Environmental, physiological, perceptual, and behavioral predictors of mean and final km paces during a laboratory-based self-paced 10 km run in hot conditions

Endurance performance is regulated by integrated physiological, perceptual, and behavioral mechanisms, and is markedly impaired by environmental heat stress. However, how heat stress influences this multifaceted regulation of performance merits further investigation. This study aimed to identify predictors of mean and final km paces during a laboratory-based run in hot conditions. We analyzed 75 records from recreational athletes who ran 10 km as fast as possible at 33 °C. The independent variables included maximal oxygen uptake (VO_2MAX), whole-body sweat loss, fan-generated airflow, wet-bulb globe temperature (WBGT), change in core temperature (ΔT_CORE: entire exercise and its first five km), heart rate (HR), rating of perceived exertion (RPE), pacing strategy, biological sex, thermal comfort, the core-to-skin temperature difference, and percentage change in body mass (Δ% body mass).

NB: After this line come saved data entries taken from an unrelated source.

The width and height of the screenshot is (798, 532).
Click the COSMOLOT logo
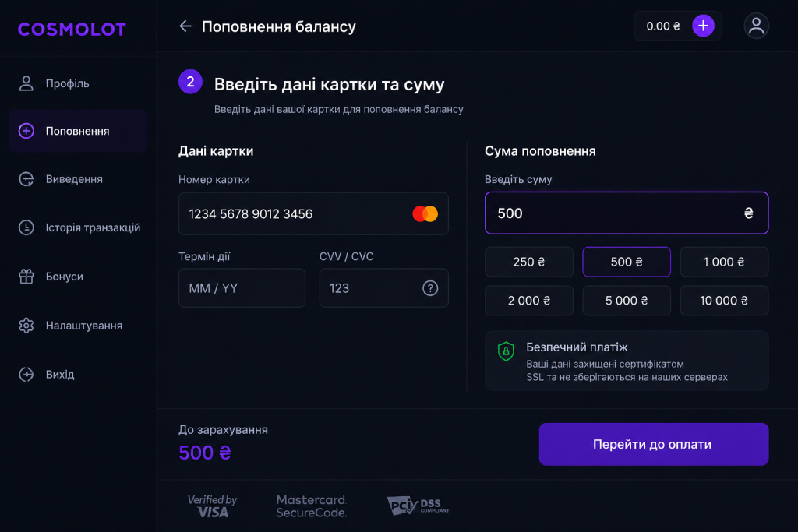pos(72,30)
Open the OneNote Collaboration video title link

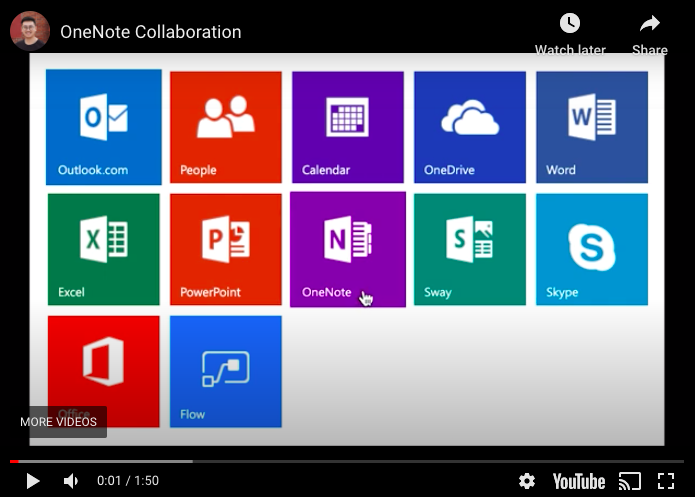(150, 32)

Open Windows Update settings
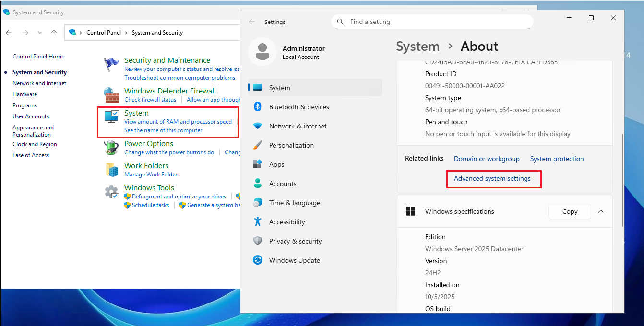(294, 260)
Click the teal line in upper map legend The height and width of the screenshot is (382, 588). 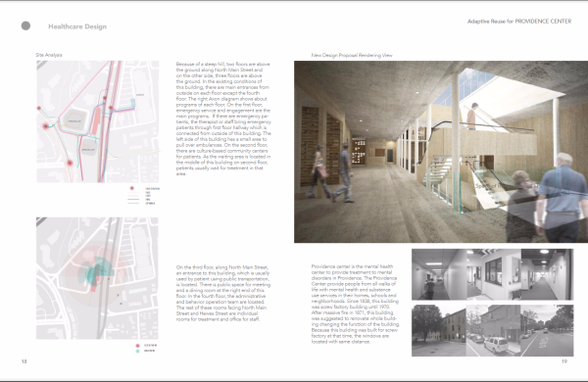pos(133,203)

These independent variables were selected a priori based on theoretical models that explain pacing regulation in an integrative manner. The dependent variables were the mean and final km paces (min/km), and predictors were analyzed using hierarchical multiple linear regression. Mean pace was best predicted by air velocity (β = −0.494), ΔT_CORE (β = −0.456), VO_2MAX (β = −0.387), WBGT (β = 0.294), ΔT_CORE 0–5 km (β = 0.323), and Δ% body mass (β = −0.191), with the model explaining 54.3 % of the dependent variable's variance. Final km pace was best predicted by the adoption of a negative-split pacing strategy (β = 0.387), followed by HR (β = −0.206) and RPE (β = −0.188), with the model explaining 30.3 % of the dependent variable's variance. The current findings reinforce the notion that the regulation of mean and final km paces integrates physiological, environmental, behavioral, and perceptual mechanisms. Our findings also indicate that interventions to improve athletes' performance in hot conditions should combine aerobic fitness development, early T_CORE control, optimized airflow and hydration, and RPE-guided conservative/negative-split pacing.